Anyway, I often enough have been to the animal shelters to pick up or check on Pigeons and I see all these Beautiful homeless Rabbits. I am researching with no luck, if anyone had experience having Rabbits in the same aviary with Pigeons. I had Bunnies when I was younger and they are really easy to potty train to a litter box. I could imagine if they lived with Pigeons they would need to have a good bath every now and again!

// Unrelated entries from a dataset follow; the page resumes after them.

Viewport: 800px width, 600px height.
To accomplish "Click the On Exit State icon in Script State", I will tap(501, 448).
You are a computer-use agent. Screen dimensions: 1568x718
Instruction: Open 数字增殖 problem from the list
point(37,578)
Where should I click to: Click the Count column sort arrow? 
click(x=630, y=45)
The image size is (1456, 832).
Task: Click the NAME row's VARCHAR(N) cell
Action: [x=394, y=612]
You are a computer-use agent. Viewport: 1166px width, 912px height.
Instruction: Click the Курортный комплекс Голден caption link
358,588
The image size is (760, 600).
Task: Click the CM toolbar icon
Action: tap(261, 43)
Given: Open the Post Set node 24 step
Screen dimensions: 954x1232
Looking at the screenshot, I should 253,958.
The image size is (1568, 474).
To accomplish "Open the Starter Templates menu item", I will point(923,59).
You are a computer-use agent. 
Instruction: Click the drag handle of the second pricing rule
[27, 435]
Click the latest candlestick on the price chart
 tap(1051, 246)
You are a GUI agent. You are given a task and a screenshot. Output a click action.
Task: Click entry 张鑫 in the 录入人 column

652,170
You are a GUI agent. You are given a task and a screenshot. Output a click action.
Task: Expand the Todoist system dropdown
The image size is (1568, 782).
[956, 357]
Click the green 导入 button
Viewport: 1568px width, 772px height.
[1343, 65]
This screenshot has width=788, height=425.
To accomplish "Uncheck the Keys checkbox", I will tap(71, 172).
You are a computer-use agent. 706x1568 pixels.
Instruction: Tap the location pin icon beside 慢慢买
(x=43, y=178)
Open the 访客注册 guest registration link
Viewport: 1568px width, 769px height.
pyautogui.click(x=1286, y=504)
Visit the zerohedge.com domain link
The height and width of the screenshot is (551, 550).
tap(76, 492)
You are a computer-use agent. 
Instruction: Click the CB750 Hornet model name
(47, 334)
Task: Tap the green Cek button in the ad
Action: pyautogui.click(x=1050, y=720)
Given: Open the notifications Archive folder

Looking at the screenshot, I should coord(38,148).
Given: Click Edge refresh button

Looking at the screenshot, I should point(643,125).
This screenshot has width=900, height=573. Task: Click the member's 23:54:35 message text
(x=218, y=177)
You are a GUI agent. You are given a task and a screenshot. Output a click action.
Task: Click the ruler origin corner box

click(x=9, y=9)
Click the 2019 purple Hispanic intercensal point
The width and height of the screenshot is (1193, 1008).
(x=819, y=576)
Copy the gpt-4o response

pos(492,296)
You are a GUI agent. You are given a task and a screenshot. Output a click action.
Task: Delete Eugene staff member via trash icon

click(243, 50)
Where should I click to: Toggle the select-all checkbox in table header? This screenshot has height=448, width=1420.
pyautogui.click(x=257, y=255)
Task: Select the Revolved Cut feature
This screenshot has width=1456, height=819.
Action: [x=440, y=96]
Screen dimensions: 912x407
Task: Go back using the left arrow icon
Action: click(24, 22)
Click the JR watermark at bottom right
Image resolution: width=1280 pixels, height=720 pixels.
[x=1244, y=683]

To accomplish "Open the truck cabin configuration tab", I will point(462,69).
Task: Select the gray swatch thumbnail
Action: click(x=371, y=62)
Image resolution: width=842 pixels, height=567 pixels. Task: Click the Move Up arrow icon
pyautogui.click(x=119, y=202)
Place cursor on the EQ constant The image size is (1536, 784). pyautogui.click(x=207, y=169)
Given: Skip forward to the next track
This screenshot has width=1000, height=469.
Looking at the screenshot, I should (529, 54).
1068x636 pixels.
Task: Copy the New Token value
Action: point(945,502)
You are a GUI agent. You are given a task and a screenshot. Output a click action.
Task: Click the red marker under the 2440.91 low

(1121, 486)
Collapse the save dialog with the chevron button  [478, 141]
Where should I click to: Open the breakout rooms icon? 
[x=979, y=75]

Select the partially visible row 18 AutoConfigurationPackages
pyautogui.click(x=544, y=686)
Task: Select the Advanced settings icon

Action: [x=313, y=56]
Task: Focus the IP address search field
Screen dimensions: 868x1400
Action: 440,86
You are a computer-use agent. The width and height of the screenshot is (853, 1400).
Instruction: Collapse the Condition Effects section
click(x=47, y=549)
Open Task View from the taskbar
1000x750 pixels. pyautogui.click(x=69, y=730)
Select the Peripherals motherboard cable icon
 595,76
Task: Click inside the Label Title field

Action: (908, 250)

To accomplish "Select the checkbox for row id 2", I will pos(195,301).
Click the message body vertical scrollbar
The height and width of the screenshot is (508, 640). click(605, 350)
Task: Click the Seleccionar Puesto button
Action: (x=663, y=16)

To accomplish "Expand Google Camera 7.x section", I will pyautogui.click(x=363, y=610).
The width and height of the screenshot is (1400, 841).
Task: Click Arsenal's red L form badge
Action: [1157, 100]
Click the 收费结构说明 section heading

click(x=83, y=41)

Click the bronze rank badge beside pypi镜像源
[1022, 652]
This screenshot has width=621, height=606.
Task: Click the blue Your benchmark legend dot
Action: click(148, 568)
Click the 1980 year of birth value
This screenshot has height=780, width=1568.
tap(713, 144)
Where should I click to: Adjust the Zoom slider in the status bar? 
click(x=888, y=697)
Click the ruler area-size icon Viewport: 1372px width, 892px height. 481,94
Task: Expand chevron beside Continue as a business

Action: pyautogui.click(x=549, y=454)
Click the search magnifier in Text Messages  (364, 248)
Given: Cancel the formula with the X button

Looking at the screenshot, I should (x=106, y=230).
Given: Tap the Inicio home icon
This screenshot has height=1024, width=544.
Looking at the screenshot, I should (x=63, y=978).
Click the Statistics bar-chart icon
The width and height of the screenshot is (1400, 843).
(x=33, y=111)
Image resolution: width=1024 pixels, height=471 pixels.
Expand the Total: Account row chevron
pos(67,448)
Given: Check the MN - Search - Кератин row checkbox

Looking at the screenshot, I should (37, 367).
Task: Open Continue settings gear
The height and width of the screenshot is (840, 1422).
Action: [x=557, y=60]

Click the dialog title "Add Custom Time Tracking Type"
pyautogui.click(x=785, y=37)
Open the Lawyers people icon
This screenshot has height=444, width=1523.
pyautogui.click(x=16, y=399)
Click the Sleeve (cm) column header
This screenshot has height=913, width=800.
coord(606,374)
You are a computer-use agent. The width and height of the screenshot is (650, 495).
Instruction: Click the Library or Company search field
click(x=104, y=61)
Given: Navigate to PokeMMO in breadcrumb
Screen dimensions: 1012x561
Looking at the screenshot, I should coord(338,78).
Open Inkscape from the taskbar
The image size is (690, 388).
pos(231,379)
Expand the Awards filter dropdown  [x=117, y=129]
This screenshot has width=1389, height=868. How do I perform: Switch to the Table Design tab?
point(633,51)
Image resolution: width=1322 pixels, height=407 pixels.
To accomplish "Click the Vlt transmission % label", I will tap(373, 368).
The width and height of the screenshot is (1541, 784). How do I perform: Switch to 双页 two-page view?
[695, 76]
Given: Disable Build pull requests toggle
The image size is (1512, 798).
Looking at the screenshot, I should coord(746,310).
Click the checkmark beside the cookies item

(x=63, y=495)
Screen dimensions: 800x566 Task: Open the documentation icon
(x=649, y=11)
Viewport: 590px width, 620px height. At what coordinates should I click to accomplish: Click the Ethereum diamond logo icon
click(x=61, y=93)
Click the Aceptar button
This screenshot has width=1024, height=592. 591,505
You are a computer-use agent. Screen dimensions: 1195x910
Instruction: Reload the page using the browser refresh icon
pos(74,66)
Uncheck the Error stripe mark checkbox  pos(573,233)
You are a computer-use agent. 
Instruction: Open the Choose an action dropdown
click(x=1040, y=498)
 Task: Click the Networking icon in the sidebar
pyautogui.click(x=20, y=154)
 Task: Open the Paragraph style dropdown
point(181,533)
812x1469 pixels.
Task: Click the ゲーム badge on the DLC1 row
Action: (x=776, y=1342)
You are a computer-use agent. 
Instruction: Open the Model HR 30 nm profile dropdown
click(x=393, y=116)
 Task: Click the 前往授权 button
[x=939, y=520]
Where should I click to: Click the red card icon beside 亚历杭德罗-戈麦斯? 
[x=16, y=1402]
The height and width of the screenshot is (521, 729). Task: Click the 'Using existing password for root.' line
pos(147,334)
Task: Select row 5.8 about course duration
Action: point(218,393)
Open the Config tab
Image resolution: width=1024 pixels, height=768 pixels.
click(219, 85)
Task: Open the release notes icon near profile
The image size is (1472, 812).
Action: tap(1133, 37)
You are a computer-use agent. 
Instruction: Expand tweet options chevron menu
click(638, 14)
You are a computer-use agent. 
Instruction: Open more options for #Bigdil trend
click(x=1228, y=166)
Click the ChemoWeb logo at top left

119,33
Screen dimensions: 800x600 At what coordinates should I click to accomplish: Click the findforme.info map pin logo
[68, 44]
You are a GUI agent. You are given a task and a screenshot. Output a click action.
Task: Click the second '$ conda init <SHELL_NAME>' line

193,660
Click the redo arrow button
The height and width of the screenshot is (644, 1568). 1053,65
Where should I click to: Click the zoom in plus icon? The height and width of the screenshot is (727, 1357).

Anyone hear of this mix? I am hesitant to try it, not wanting to make a commitment to a Shelter bunny and have it not work. I am in touch with Rabbit rescue, but they are slow in responding or did not like the idea. I was thinking of fostering a few bunnies with intention to adopt, so I could try it.

Any thoughts?

Thank you
Cheryl


----------



## Kalkbl (May 10, 2010)

The birds would poop too much, The rabbits would be stuck down on the floor in the poop, Would make them sick I would think.


----------



## Feefo (Feb 8, 2002)

No, I wouldn't do that! Someone's pigeon was badly injured when her pet rabbit bit it, they have sharp teeth. This is what has prevented me from mixing a rabbit with the pigeons.


----------



## avian (Sep 6, 2010)

Rabbits get sick very quickly if favorable environment is no provided .
like kalkbl said due to pigeon poop i dont think it would b possible!


----------



## spirit wings (Mar 29, 2008)

yes too much pooping for the rabbit to get away from.. and you never know the rabbit could have a habit of spraying urine.. so you do not want that around your birds as well..


----------



## kamz (Jan 23, 2010)

I have outdoor bunnies who occasionally come inside. When they are inside around my indoor pigeons the pigeons have tied to peck their eyes :/


----------



## ND Cooper (Mar 4, 2008)

I would keep them seperate, just think of a house that's Too Full!
You must have had your own room when you were a child. Lucky you!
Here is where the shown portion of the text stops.